REQUEST :: Output the passage of the SRFI mailing-list message verbatim, beginning at "The SRFI ship" and ending after "to #lang racket?".

=== EXCERPT PROVIDED ===

[racket] use of SRFIs in Racket

From: Jay McCarthy (jay.mccarthy at gmail.com)
Date: Wed Sep 25 09:28:35 EDT 2013

The SRFI ship with Racket and when they provide useful functionality
not duplicated in the rest of Racket, I don't see any reason why you
wouldn't want to use them, which is why they are shipped and indexed
in the documentation. (Situations where they duplicate are stuff like
promises and the iteration SRFIs.) In any case, I anticipate that we
will continue to provide SRFI support indefinitely.


On Tue, Sep 24, 2013 at 10:01 PM, Edward Earnest
<edwardearnest2015 at gmail.com> wrote:
> Good evening all,
> This might be a silly question -- but what is the official status of the
> included SRFIs in Racket as they relate to #lang racket?
> I am working on my first Racket program and I need to be able to test if a
> given string is present inside another string.
> For example: I need to be able to ask if the string "Hello how are you?"
> contains the word "how".

=== ENTRIES ===

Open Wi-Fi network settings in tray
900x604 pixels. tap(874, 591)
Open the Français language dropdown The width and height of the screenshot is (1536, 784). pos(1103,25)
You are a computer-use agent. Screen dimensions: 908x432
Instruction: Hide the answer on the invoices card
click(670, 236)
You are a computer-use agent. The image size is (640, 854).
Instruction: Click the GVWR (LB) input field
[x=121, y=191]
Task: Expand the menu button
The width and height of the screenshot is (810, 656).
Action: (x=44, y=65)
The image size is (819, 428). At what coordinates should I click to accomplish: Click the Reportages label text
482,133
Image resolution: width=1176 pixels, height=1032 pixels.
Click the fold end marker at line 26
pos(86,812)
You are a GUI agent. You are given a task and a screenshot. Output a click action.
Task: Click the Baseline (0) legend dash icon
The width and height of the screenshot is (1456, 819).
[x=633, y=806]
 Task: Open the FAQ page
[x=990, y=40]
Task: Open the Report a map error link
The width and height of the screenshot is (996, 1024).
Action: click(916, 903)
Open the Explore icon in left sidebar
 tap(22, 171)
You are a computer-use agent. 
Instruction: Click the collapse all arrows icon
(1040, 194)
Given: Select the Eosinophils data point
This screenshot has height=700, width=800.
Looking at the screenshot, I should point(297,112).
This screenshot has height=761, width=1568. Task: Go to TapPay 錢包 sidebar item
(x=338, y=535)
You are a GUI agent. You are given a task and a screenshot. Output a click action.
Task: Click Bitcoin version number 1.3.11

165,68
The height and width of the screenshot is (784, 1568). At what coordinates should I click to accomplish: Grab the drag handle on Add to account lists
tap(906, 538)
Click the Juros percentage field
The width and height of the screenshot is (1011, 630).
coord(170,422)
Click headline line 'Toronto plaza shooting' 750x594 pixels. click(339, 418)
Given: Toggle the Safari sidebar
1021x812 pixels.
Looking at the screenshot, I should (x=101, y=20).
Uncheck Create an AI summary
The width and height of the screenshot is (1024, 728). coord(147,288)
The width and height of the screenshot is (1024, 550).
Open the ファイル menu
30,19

===

IN RESPONSE ::
The SRFI ship with Racket and when they provide useful functionality
not duplicated in the rest of Racket, I don't see any reason why you
wouldn't want to use them, which is why they are shipped and indexed
in the documentation. (Situations where they duplicate are stuff like
promises and the iteration SRFIs.) In any case, I anticipate that we
will continue to provide SRFI support indefinitely.


On Tue, Sep 24, 2013 at 10:01 PM, Edward Earnest
<edwardearnest2015 at gmail.com> wrote:
> Good evening all,
> This might be a silly question -- but what is the official status of the
> included SRFIs in Racket as they relate to #lang racket?